The Gambia needs a modern regulatory framework, one that protects citizens from cyberbullying, harassment, exploitation, and digital harm. But modernity is not achieved by expanding state power over expression. It is achieved by strengthening institutions, clarifying obligations, defining thresholds, and ensuring that no regulation becomes a backdoor to censorship. The Media Council of The Gambia, as a self‑regulatory body, remains the most appropriate institution for professional oversight. Its mandate should be strengthened, not bypassed.

Judge Barrow’s call for public consultation is not a procedural nicety. It is a democratic necessity. Regulations imposed without public participation lack legitimacy. Regulation crafted with citizens, journalists, platforms, and civil society becomes a shared architecture of accountability.

Fatoumatta: The Gambia stands at a crossroads. We can choose a regulatory path that aligns with constitutionalism, international best practice, and our own hard‑earned democratic lessons. Or we can choose a path that repeats the mistakes of the past under the guise of modernization. The difference will be determined not by the intentions of today’s policymakers, but by the safeguards they build for tomorrow’s. The airwaves belong to the public. The right to speak belongs to the individual.

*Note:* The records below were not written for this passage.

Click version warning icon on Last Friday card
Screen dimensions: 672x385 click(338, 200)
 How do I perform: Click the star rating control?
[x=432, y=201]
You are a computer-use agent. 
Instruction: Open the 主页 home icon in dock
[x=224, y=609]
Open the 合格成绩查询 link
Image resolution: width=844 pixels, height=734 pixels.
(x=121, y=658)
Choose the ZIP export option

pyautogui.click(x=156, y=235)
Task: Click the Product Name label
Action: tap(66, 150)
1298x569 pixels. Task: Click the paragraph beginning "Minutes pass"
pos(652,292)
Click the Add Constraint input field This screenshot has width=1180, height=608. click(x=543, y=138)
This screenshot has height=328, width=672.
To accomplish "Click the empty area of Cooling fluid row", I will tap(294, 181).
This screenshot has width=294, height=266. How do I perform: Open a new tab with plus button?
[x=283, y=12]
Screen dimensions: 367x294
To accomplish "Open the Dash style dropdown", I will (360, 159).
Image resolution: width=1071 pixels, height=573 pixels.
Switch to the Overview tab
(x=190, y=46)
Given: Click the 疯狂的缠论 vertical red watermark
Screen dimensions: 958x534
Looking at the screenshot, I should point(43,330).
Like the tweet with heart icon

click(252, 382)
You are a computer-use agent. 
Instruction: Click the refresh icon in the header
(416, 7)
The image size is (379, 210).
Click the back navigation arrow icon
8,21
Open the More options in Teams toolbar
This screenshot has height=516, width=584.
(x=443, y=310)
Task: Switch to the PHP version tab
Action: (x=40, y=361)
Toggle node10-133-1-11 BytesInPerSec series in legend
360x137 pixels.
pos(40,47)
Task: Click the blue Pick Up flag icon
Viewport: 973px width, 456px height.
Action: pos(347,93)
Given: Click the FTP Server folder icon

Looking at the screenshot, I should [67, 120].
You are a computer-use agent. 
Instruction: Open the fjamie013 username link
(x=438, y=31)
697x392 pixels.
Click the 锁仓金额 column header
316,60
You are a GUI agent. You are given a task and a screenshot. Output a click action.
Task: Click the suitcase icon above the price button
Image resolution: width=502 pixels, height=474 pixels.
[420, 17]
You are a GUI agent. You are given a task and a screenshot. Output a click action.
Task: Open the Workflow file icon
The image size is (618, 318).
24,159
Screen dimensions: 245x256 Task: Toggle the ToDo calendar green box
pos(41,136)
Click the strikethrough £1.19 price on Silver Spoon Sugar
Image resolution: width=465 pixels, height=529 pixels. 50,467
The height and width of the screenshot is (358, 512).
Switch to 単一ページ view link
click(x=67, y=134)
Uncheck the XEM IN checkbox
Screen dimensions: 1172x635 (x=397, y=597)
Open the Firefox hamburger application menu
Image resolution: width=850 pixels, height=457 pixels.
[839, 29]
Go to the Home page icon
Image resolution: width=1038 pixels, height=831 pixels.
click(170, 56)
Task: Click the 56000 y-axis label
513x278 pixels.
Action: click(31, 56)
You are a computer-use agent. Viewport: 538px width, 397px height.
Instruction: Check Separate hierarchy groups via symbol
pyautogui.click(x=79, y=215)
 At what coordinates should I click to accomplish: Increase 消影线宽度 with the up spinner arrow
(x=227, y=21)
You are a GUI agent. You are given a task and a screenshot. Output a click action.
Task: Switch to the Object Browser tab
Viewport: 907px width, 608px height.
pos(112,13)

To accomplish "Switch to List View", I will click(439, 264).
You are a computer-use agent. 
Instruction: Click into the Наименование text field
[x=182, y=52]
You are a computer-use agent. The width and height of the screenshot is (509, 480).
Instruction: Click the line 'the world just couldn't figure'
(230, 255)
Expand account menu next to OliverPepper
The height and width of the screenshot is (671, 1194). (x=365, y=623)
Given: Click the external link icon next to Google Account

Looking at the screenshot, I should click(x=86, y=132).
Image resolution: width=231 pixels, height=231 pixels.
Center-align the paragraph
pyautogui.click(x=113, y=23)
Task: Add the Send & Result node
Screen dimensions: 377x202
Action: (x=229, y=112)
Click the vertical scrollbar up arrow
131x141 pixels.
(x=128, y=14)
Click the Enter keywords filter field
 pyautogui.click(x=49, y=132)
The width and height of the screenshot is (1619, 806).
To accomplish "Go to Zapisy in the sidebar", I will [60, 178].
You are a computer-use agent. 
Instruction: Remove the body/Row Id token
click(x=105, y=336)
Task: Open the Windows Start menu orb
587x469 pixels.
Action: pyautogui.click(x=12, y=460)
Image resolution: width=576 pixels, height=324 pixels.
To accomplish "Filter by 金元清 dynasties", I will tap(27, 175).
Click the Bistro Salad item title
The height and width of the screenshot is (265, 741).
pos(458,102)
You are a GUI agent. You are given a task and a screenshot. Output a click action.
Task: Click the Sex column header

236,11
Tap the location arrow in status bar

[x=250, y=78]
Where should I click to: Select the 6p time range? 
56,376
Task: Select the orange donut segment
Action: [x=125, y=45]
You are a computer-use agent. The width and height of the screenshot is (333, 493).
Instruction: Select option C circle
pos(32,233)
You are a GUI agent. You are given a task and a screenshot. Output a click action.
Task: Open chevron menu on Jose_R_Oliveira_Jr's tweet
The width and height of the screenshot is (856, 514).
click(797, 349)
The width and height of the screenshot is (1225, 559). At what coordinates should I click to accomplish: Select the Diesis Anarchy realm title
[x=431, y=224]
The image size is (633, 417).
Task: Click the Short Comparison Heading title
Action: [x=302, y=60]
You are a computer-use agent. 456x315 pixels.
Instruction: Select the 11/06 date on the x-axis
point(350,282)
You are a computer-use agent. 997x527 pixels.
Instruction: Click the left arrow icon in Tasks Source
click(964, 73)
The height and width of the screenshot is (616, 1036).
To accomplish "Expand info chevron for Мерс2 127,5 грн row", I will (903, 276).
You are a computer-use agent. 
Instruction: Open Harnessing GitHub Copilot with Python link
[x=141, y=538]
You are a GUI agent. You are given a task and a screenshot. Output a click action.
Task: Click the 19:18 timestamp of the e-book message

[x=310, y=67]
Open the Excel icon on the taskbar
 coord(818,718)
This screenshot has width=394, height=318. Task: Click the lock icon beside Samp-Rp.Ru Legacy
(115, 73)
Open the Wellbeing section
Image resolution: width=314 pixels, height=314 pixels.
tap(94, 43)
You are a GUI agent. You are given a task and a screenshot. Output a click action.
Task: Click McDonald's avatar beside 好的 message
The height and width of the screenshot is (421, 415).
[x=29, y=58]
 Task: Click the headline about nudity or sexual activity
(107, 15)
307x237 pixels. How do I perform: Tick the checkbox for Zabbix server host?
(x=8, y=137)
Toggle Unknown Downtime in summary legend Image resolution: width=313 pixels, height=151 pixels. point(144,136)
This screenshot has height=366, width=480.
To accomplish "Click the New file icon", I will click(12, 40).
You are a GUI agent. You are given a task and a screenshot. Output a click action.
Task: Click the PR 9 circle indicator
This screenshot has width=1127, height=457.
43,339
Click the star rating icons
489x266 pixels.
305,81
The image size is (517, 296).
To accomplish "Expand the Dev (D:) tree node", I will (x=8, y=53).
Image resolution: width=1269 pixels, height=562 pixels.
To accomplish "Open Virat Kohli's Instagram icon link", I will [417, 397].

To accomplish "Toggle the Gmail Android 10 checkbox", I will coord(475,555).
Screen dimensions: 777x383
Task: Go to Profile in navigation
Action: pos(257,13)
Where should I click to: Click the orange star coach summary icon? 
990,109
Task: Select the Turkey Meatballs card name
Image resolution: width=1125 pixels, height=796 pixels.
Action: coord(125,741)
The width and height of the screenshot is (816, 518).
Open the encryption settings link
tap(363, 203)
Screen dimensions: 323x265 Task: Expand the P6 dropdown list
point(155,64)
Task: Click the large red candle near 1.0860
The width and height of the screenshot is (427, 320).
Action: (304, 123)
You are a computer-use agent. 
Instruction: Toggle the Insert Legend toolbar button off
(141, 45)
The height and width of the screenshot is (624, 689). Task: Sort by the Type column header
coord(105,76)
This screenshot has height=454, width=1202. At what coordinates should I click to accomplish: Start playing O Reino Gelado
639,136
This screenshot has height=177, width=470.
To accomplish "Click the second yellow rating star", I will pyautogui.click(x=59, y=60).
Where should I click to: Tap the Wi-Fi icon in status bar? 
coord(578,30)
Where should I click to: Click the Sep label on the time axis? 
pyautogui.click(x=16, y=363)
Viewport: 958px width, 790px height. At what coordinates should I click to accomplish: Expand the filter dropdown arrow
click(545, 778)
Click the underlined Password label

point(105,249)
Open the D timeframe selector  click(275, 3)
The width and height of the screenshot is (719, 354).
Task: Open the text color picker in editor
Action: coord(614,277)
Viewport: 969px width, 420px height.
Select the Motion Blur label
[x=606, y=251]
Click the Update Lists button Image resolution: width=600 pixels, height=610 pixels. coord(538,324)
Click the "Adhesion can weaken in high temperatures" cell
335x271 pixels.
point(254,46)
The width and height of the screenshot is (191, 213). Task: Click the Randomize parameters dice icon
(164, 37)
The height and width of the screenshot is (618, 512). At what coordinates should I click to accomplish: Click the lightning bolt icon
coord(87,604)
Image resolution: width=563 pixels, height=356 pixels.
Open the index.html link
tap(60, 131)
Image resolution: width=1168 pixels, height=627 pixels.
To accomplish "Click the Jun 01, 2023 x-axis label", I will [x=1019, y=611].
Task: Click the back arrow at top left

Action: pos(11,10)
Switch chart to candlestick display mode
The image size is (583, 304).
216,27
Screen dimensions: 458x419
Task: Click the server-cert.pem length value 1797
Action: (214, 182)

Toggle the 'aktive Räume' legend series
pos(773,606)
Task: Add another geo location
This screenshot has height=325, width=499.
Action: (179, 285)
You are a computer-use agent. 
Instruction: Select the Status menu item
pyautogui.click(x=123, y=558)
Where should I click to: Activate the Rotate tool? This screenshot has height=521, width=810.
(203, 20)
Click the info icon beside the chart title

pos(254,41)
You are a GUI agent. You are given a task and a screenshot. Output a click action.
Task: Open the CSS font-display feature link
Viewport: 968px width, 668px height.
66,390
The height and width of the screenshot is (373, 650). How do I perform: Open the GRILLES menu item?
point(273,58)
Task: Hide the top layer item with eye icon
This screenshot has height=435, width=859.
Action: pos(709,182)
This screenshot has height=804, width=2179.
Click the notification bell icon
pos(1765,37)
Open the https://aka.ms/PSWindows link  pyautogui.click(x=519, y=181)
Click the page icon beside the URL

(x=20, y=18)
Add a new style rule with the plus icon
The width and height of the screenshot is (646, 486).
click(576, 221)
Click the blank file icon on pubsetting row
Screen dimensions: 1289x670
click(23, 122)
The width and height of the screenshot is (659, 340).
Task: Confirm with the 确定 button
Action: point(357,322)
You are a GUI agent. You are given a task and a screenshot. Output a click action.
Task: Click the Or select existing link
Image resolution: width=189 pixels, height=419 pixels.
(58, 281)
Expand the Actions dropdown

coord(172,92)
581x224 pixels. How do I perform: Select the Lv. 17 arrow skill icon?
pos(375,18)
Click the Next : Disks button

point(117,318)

And the Constitution belongs to all of us. Our task is to ensure that no regulation, however well‑intentioned, blurs those lines.

References.

[1] U.S. Senate Press Gallery Rules; White House Correspondents’ Association Accreditation Guidelines; Federal Judicial Center, “Media Access to Federal Courts.”
[2] Near v. Minnesota, 283 U.S. 697 (1931); Lovell v. Griffin, 303 U.S. 444 (1938).
[3] Des Forges, A. (1999). Leave None to Tell the Story: Genocide in Rwanda; ICTR Trial Chamber Judgments on Media Responsibility.

[4] See, e.g., People v. Marquan M., 24 N.Y.3d 1 (2014) (striking down cyberbullying statute for vagueness).